• PROBLEM TO SOLVE: Please copy the material below verbatim, starting at its first line and stopping after the line that contains "point(481,29)".

• PROVIDED RECORDS:
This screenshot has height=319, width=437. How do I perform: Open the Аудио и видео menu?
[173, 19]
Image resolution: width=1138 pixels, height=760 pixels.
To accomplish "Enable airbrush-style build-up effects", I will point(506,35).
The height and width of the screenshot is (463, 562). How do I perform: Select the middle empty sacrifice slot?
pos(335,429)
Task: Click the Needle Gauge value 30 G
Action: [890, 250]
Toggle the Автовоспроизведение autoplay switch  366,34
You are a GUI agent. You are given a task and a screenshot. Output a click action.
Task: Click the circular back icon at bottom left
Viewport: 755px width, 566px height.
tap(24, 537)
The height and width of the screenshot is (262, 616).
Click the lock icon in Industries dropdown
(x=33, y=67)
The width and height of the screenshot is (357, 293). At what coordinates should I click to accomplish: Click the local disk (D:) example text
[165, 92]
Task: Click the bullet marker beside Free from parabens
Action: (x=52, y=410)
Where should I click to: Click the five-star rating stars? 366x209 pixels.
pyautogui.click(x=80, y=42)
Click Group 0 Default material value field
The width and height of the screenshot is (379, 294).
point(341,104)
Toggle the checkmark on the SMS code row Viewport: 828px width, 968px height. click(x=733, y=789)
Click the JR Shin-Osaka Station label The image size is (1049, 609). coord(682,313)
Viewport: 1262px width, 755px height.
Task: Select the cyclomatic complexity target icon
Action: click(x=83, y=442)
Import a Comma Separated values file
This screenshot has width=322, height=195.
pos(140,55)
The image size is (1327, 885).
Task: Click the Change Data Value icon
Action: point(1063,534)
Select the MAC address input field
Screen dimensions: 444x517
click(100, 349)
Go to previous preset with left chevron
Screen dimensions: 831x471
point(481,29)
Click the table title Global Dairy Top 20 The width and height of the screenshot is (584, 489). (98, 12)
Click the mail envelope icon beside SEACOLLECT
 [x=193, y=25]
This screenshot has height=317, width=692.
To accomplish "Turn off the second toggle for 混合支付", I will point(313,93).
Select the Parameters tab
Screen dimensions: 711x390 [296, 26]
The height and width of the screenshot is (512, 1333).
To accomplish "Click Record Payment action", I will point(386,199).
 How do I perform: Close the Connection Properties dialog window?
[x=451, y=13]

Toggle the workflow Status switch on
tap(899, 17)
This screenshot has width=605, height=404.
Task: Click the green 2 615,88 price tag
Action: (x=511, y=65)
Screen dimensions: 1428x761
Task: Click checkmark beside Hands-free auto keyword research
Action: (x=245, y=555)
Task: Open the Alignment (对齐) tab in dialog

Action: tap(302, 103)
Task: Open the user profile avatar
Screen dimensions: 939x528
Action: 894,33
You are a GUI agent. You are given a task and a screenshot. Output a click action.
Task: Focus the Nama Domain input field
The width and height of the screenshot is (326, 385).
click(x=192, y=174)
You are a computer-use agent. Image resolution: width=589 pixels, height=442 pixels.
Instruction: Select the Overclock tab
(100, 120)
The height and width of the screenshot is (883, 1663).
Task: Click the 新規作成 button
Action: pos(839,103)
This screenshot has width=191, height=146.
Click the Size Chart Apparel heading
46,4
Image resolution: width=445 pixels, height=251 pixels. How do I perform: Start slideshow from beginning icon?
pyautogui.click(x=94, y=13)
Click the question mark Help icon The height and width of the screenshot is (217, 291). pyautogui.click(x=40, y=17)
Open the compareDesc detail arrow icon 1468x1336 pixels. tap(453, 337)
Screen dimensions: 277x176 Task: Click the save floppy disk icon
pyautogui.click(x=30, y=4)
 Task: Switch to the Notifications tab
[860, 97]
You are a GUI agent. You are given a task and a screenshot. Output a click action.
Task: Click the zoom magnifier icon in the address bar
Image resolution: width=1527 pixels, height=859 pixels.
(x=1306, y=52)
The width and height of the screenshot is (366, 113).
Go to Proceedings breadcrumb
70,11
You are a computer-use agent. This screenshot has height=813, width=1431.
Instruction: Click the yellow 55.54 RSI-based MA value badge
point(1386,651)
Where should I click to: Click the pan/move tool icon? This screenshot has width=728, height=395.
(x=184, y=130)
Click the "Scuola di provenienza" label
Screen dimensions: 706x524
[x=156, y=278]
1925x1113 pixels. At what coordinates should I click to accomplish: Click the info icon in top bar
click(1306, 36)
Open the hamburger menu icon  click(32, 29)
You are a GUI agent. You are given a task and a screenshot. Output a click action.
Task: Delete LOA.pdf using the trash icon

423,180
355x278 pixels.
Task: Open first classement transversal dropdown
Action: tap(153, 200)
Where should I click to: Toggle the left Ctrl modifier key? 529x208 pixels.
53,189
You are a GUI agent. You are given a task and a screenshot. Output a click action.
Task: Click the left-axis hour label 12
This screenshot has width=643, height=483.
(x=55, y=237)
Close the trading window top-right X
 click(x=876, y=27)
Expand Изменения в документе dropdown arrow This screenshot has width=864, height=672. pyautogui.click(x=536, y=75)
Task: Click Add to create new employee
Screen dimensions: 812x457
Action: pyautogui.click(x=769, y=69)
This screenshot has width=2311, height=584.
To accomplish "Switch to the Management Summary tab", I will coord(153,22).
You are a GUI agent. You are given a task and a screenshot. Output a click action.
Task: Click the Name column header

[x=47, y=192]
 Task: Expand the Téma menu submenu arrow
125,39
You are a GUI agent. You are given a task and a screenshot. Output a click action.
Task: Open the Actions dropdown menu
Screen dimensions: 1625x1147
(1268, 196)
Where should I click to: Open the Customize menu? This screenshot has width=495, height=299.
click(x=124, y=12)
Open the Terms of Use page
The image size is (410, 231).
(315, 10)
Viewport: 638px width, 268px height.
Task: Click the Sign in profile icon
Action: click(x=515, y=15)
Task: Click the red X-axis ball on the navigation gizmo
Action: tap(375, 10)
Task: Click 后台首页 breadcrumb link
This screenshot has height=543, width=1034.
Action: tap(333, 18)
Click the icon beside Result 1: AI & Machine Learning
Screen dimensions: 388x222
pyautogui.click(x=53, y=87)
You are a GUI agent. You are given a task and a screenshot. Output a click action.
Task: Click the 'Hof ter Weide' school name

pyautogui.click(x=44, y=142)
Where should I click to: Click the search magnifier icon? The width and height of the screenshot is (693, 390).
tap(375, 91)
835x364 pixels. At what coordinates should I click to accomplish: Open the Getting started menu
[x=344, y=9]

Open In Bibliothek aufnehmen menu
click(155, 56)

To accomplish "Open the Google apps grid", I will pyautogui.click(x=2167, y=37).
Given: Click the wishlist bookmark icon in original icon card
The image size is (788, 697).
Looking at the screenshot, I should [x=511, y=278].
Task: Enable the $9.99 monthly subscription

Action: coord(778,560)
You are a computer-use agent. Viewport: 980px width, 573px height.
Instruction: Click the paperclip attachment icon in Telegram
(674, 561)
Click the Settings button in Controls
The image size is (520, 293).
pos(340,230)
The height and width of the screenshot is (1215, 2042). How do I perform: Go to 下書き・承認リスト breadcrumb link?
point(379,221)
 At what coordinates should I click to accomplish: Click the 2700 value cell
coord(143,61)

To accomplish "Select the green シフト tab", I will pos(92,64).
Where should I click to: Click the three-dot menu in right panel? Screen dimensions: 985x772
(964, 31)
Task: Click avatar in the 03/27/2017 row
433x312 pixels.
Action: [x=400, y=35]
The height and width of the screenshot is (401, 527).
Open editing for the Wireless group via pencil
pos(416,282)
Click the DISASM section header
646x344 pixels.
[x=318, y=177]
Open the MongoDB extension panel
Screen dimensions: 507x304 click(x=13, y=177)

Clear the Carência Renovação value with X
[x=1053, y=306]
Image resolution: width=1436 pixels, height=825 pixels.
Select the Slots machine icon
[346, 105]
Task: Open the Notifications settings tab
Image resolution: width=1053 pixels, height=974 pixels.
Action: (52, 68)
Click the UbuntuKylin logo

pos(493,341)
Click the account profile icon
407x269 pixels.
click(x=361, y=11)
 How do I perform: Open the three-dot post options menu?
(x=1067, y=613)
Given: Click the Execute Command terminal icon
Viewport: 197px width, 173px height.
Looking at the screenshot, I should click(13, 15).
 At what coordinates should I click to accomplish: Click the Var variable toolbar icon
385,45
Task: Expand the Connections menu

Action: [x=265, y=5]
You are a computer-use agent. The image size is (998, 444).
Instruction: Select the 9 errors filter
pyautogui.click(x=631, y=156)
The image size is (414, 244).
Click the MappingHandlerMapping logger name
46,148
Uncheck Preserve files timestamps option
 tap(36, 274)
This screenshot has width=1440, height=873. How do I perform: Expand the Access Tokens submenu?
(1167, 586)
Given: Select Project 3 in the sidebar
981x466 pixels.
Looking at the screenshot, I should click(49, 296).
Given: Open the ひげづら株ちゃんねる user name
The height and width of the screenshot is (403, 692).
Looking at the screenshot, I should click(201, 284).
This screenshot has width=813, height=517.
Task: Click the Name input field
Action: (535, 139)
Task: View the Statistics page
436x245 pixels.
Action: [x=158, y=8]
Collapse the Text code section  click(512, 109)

• COMPLETE ANSWER:
This screenshot has height=319, width=437. How do I perform: Open the Аудио и видео menu?
[173, 19]
Image resolution: width=1138 pixels, height=760 pixels.
To accomplish "Enable airbrush-style build-up effects", I will point(506,35).
The height and width of the screenshot is (463, 562). How do I perform: Select the middle empty sacrifice slot?
pos(335,429)
Task: Click the Needle Gauge value 30 G
Action: [890, 250]
Toggle the Автовоспроизведение autoplay switch  366,34
You are a GUI agent. You are given a task and a screenshot. Output a click action.
Task: Click the circular back icon at bottom left
Viewport: 755px width, 566px height.
tap(24, 537)
The height and width of the screenshot is (262, 616).
Click the lock icon in Industries dropdown
(x=33, y=67)
The width and height of the screenshot is (357, 293). At what coordinates should I click to accomplish: Click the local disk (D:) example text
[165, 92]
Task: Click the bullet marker beside Free from parabens
Action: (x=52, y=410)
Where should I click to: Click the five-star rating stars? 366x209 pixels.
pyautogui.click(x=80, y=42)
Click Group 0 Default material value field
The width and height of the screenshot is (379, 294).
point(341,104)
Toggle the checkmark on the SMS code row Viewport: 828px width, 968px height. click(x=733, y=789)
Click the JR Shin-Osaka Station label The image size is (1049, 609). coord(682,313)
Viewport: 1262px width, 755px height.
Task: Select the cyclomatic complexity target icon
Action: click(x=83, y=442)
Import a Comma Separated values file
This screenshot has width=322, height=195.
pos(140,55)
The image size is (1327, 885).
Task: Click the Change Data Value icon
Action: point(1063,534)
Select the MAC address input field
Screen dimensions: 444x517
click(100, 349)
Go to previous preset with left chevron
Screen dimensions: 831x471
point(481,29)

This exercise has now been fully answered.